Midterm

You have two hours to complete the following questions. I will be available during this time only, after 1:30 you will not be able to submit your assignment. Make sure that it is finished and uploaded before this time.

Question #1: The input of the following functions are positive integers n and r. Explain in words what the following two functions do and how they work:
> dig:=(n,r)->irem(iquo(n,10^(r-1)),10);
> ds:=n->[seq(dig(n,r),r=1..ceil(log10(n+1.)))];

Explain why in Maple it is the case that the command ds(10^10) behaves differently than ds(10^3).

Question #2: Let st be your student id number.
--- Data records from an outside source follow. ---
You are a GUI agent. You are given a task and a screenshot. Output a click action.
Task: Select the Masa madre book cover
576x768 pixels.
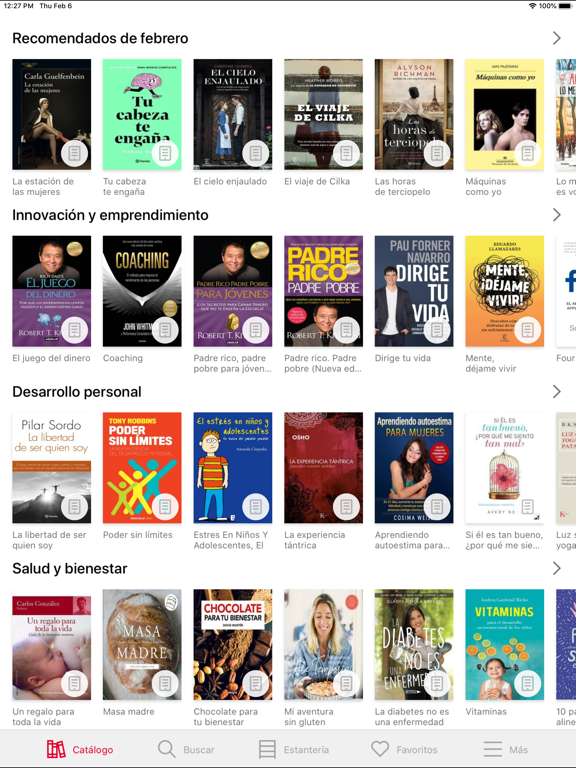click(x=142, y=645)
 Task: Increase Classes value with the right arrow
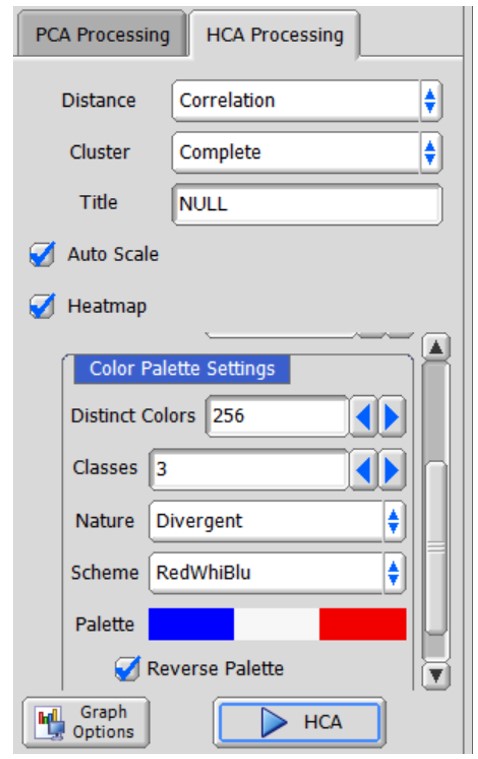coord(391,470)
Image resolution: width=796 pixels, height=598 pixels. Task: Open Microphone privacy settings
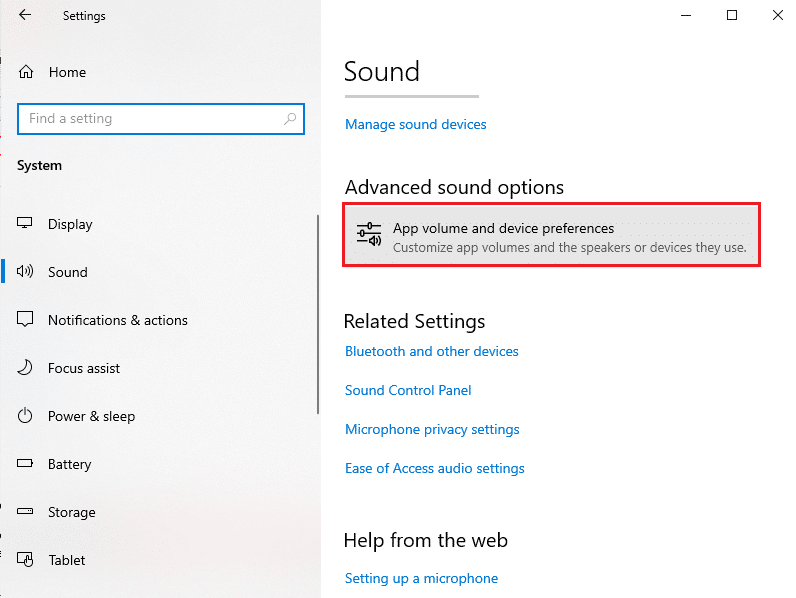(x=432, y=430)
Consider the graph of the function:
> plot(mul(cos(Pi*x/(v+1))^2, v = ds(irem(st,10000)), x = 0 .. 10!);
Count how many times the this function is equal to 1 in the interval from 0 to 10! (10 factorial). It will only be 1 for integer values of $x$ so one way of doing this is by running through a loop and testing when mul(cos(Pi*x/(v+1))^2, v = ds(irem(st,10000)) is equal to 1.

Question #3: Find the area between the two functions $6 sin(x)$ and $sin(x) sin^2(3x)$ and plot the graphs between 0 and $2\pi$.

Question #4: Let $d_0 = 1$, $d_1 = 1$ and for $n>1$, $d_{n+1} = 3 d_n - d_{n-1}$. Estimate the limit of $d_{n+1}/d_n$ as $n \rightarrow \infty$ to 3 decimal places.

Question #5: Let $a_n$ be number where the digit 3 repeated $n$ times followed by 1 repeated $n$ times (e.g. $a_5 = 3333311111$). For which values of $1 \leq n \leq 15$ is $a_n$ divisible by 13?

NOTE THAT THE PENALTY FOR HANDING THIS IS LATE IS QUITE STRICT. I WANT YOU TO DO THIS IN THE ALOTTED TIME. You should be able to complete this quiz within the class time. If you finish after the class time your overall grade for this assignment will be reduced by 20% per hour (or part thereof). Make sure that your file is uploaded by 1:30pm. Upload your worksheet to the course moodle.

You are expected to work alone on this assignment. Any indication of academic dishonesty will result in a 0 for the assignment and possible higher penalties.